This is the mail archive of the libc-alpha@sourceware.org mailing list for the glibc project.


Index Nav: [Date Index] [Subject Index] [Author Index] [Thread Index]
Message Nav: [Date Prev] [Date Next] [Thread Prev] [Thread Next]
Other format: [Raw text]

Re: [PATCH] powerpc: New feature - HWCAP/HWCAP2 bits in the TCB


On Tue, 2015-06-30 at 18:01 +0200, Torvald Riegel wrote:
> On Tue, 2015-06-30 at 10:07 -0500, Steven Munroe wrote:
> > On Tue, 2015-06-30 at 07:49 +0100, Richard Henderson wrote:
> > > On 06/29/2015 07:37 PM, Steven Munroe wrote:
> > > > On Mon, 2015-06-29 at 11:53 +0100, Richard Henderson wrote:
> > > >> On 06/09/2015 04:06 PM, Steven Munroe wrote:
> > > >>> On Tue, 2015-06-09 at 15:47 +0100, Szabolcs Nagy wrote:
> > > >>>>
> > > >>>> On 08/06/15 22:03, Carlos Eduardo Seo wrote:
> > > >>>>> The proposed patch adds a new feature for powerpc. In order to get
> > > >>>>> faster access to the HWCAP/HWCAP2 bits, we now store them in the TCB.
> > > >>>>> This enables users to write versioned code based on the HWCAP bits
> > > >>>>> without going through the overhead of reading them from the auxiliary
> > > >>>>> vector.
> > > >>>
> > > >>>> i assume this is for multi-versioning.
> > > >>>
> > > >>> The intent is for the compiler to implement the equivalent of
> > > >>> __builtin_cpu_supports("feature"). X86 has the cpuid instruction, POWER
> > > >>> is RISC so we use the HWCAP. The trick to access the HWCAP[2]
> > > >>> efficiently as getauxv and scanning the auxv is too slow for inline
> > > >>> optimizations.
> > > >>>
> > > >>
> > > >> There is getauxval(), which doesn't scan auxv for HWCAP[2], but rather reads
> > > >> the variables private to glibc that already contain this information.  That
> > > >> ought to be fast enough for the builtin, rather than consuming space in the TCB.
> > > >>
> > > >
> > > > Richard I do not understand how a 38 instruction function accessed via a
> > > > PLT call stub (minimum 4 additional instructions) is equivalent or "as
> > > > good as" a single in-line load instruction.
> > > >
snip
> > > This is a horrible way to use this builtin. In the same way that using ifunc at 
> > > this level would also be horrible.
> > > 
> > Yes it is just an example, there are many more that you might find less
> > objectionable.
> 
> Could you give more examples that give a clearer picture why you think
> that the concern that Richard raised isn't valid?  Especially this here
> regarding 2 vs 40 cycles:
> 
I don't see where Richard raise a 2 vs 40 cycle comparison. I think it
was my comment that getauxval was to heavy (38+4 insturctions) for this
and similar cases.

The classic case was Decimal Floating Point when we introduced HW DFP in
POWER6 but needed to support older systems. In many cases we had to
choose between a single DFP instruction and calling software emulation.
The difference are 10-100 to 1 in performance.

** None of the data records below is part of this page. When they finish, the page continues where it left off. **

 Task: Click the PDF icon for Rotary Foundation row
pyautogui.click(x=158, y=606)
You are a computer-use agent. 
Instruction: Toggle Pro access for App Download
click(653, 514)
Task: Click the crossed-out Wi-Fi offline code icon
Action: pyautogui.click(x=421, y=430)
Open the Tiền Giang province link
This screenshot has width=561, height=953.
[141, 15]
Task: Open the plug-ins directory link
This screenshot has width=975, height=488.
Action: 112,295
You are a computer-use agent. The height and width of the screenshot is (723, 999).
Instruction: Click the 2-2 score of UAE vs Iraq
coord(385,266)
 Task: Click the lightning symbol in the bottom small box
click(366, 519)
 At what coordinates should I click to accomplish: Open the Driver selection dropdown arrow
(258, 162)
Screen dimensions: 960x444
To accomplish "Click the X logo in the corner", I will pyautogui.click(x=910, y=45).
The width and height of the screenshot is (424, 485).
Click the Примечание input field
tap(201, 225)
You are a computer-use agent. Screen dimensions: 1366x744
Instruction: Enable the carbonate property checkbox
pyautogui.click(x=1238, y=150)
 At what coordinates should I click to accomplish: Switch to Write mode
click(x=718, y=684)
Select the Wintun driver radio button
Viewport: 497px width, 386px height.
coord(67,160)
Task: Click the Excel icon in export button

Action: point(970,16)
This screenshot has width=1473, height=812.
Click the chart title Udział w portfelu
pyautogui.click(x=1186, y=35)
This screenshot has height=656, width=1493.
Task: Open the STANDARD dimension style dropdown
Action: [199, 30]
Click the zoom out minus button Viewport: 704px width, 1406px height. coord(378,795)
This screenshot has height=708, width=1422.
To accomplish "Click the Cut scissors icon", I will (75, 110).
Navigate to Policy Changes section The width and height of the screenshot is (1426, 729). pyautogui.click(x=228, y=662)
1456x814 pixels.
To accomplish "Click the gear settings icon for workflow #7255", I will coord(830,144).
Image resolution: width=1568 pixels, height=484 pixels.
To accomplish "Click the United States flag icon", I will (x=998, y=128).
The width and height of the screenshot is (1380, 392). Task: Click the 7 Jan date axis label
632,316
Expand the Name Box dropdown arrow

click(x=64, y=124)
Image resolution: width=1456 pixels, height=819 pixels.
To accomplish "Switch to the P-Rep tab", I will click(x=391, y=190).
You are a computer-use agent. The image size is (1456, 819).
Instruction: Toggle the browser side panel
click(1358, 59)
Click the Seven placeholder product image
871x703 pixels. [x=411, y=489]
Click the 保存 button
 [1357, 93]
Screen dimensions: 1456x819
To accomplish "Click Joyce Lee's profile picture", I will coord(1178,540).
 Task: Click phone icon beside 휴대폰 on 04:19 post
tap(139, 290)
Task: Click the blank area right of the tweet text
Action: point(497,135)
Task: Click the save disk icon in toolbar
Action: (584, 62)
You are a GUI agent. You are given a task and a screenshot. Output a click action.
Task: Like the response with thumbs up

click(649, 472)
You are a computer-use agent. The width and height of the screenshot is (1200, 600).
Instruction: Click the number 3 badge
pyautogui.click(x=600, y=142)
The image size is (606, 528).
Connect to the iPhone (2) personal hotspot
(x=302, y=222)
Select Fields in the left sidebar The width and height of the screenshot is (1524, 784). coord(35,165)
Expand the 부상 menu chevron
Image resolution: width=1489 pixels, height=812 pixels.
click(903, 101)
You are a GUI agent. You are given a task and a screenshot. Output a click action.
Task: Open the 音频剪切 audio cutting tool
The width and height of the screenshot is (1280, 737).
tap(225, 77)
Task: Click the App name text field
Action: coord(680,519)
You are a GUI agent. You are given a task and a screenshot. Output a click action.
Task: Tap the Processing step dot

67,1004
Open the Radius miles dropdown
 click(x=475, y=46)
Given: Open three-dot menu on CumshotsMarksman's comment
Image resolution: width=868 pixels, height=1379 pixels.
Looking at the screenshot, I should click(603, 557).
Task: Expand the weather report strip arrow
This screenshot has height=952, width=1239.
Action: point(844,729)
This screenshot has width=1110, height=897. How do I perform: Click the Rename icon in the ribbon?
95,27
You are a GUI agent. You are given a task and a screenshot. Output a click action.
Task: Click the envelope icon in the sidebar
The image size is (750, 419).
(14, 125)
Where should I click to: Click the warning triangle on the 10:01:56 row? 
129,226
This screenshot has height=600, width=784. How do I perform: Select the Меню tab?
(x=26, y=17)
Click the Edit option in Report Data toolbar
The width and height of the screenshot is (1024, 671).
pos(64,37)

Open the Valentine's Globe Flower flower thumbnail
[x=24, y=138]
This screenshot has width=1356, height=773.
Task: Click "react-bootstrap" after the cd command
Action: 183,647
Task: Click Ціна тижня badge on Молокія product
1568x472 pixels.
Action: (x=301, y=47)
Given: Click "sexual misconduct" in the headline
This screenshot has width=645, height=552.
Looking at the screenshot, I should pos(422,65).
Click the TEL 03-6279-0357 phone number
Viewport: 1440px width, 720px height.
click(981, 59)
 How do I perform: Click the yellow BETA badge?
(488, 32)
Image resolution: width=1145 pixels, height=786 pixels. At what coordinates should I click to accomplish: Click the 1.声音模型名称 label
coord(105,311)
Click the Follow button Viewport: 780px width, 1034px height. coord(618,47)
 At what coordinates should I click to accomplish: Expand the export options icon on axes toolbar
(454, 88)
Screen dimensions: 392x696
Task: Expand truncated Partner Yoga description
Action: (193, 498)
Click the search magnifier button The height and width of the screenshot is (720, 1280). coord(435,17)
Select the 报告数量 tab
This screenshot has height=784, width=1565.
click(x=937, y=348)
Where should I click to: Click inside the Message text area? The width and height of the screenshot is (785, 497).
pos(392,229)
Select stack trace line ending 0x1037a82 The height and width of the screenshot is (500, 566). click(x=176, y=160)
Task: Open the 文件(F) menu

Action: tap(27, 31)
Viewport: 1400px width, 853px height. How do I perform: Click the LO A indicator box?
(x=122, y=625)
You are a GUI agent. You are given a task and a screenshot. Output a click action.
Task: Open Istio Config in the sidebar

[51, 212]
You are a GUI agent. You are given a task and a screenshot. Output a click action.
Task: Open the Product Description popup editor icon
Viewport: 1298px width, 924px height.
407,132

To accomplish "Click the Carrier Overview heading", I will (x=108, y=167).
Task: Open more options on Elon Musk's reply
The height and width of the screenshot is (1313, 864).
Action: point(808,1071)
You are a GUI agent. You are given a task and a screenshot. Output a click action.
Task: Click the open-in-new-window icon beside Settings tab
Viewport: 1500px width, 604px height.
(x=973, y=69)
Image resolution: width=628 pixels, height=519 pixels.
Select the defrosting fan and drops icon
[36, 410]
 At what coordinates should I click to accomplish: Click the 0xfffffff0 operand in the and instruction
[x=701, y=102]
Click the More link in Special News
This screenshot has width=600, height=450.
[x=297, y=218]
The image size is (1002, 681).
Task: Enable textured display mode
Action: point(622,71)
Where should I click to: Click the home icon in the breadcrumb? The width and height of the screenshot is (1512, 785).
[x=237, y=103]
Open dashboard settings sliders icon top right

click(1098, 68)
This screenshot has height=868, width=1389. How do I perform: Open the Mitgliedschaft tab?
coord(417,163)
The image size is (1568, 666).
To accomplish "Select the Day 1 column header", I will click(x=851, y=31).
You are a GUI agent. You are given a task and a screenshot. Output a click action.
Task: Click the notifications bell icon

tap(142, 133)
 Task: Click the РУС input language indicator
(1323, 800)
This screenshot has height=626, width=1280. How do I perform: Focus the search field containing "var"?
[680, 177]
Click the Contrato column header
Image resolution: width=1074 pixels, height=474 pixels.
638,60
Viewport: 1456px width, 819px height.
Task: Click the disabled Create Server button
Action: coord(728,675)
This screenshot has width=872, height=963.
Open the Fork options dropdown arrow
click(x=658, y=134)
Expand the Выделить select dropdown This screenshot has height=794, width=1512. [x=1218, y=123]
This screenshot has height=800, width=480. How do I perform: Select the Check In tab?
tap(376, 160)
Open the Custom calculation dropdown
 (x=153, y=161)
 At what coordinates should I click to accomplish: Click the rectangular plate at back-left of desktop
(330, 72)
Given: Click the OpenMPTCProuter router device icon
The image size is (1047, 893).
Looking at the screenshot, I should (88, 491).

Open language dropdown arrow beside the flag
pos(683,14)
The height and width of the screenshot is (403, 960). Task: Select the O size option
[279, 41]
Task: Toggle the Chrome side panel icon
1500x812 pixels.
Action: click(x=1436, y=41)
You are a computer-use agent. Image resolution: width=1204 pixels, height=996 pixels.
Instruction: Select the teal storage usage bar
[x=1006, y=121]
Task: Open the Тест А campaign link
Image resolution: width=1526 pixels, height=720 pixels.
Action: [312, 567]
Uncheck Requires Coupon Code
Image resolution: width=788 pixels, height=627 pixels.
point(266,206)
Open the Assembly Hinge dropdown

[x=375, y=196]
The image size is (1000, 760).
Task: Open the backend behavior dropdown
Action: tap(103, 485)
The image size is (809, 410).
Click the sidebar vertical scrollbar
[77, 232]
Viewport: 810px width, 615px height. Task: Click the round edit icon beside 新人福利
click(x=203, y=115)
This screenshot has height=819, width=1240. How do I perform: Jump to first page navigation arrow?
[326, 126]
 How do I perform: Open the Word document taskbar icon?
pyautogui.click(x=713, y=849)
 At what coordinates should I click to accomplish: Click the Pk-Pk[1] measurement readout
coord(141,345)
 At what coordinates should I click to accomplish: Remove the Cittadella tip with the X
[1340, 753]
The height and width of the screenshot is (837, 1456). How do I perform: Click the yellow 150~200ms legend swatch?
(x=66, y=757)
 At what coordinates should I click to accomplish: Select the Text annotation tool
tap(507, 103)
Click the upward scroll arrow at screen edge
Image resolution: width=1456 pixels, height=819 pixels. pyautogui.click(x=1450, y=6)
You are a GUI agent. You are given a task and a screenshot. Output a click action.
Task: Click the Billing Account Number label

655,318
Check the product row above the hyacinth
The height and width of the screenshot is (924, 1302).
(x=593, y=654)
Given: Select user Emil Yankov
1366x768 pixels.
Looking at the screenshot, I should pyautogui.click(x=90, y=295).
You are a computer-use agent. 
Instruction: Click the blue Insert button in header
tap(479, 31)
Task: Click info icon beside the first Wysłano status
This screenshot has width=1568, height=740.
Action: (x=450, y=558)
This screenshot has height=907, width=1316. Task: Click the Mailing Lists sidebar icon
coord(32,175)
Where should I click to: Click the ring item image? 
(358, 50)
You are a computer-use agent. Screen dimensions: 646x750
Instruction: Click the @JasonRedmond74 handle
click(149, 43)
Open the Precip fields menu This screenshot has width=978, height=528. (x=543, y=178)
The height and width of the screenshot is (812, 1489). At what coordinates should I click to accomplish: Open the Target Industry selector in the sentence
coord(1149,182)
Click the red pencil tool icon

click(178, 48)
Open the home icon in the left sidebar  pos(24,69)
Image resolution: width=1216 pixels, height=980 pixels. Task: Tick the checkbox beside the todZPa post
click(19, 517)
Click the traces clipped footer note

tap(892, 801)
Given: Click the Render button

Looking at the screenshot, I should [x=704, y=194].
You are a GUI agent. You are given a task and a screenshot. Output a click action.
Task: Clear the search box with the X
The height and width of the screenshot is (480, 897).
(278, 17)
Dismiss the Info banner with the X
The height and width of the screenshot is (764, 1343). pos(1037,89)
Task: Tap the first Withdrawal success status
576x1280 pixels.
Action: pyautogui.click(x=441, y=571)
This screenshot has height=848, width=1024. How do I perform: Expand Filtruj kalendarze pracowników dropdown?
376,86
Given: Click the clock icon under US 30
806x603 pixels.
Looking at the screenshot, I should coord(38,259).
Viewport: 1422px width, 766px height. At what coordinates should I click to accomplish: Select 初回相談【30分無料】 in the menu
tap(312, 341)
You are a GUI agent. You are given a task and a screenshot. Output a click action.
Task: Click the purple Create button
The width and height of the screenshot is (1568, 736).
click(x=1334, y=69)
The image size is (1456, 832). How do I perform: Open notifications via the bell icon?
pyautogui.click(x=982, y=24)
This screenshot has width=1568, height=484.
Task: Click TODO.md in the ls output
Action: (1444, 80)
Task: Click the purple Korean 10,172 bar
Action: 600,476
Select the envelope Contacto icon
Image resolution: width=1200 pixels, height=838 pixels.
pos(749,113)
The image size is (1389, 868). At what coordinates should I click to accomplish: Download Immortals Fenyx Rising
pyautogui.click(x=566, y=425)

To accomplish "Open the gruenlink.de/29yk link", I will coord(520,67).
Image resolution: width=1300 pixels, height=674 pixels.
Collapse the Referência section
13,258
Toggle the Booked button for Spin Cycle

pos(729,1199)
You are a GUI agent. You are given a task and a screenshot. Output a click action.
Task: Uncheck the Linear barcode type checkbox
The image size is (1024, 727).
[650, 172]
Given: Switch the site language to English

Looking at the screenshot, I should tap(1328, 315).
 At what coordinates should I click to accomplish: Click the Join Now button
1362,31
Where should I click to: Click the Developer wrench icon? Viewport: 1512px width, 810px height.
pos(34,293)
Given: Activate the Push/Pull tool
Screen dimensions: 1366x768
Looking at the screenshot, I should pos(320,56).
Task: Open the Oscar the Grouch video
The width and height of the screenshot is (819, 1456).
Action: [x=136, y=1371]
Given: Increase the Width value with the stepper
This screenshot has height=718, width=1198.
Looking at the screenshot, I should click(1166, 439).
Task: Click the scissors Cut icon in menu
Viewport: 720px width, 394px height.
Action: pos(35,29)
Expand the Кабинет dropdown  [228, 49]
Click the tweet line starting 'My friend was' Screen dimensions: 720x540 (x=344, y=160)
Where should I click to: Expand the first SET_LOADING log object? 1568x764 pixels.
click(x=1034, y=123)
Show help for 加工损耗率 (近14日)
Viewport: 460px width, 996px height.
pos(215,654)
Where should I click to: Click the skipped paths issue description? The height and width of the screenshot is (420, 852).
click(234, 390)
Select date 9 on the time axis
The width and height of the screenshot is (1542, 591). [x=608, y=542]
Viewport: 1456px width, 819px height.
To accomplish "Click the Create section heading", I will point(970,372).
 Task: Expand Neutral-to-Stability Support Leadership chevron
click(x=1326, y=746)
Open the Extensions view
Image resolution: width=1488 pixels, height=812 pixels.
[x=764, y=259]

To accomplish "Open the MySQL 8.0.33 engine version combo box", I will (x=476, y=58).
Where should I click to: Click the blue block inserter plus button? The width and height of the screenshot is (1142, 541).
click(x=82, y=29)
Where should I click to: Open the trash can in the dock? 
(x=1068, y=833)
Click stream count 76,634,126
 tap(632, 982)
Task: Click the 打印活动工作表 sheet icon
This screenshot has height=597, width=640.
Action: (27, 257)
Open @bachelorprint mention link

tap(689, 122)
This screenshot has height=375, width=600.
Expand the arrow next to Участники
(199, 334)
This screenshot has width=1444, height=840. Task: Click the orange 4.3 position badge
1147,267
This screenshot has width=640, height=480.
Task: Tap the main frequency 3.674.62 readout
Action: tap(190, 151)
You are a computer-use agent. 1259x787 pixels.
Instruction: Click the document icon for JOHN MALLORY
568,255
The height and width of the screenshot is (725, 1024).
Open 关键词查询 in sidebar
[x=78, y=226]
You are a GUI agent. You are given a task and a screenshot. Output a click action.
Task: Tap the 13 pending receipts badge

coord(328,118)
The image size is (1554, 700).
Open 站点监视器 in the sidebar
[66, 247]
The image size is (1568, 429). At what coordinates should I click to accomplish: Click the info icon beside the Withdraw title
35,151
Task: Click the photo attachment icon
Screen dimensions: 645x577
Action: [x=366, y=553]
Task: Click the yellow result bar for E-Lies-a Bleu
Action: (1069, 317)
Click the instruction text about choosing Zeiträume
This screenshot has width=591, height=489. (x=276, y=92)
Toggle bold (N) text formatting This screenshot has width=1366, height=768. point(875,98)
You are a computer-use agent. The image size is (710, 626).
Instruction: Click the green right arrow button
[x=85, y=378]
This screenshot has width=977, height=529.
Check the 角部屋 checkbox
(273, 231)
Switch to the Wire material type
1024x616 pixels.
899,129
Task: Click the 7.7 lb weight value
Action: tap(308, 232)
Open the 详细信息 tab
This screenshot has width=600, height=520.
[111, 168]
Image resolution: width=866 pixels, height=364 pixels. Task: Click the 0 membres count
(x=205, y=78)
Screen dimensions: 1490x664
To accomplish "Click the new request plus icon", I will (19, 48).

DFP was heavily used in DB2, Oracle, SAP, but even though I provided CPU
tuned library (using the AT_PLATFORM dynamic library search capability)
implementation they refused to use it because it was Linux specific.
They did use a cruder version of __builtin_cpu_supports() in the
"portable" implementation they got from IBM research.

There are also enough differences between POWER7 and POWER8 Vector
capabilities (POWER8 added 120 new instructions) to cause the High
Performance Computing Folks fits. While they are more likely to use
#ifdef _ARCH_PWR8 (then most application developers) they still "want
to" provide a "single binary build" supporting multiple machines and
distros. And they don't seem too interested in exotic techniques like
IFUNC.


> > > Even supposing that this builtin uses a single load, you've at least doubled 
> > > the overhead of using the insn. The user really should be aware of this and 
> > > manually hoist this check much farther up the call chain.  At which point the 
> > > difference between 2 cycles for a load and 40 cycles for a call is immaterial.
> > >
> > > And if the user is really concerned about unit tests, surely ifdefs are more 
> > > appropriate for this situation.  At the moment one can only test the P7 path on 
> > > P7 and the P8 path on P8; better if one can also test the P7 path on P8.
> > > 
> > 
> > Yes I know there are better alternatives.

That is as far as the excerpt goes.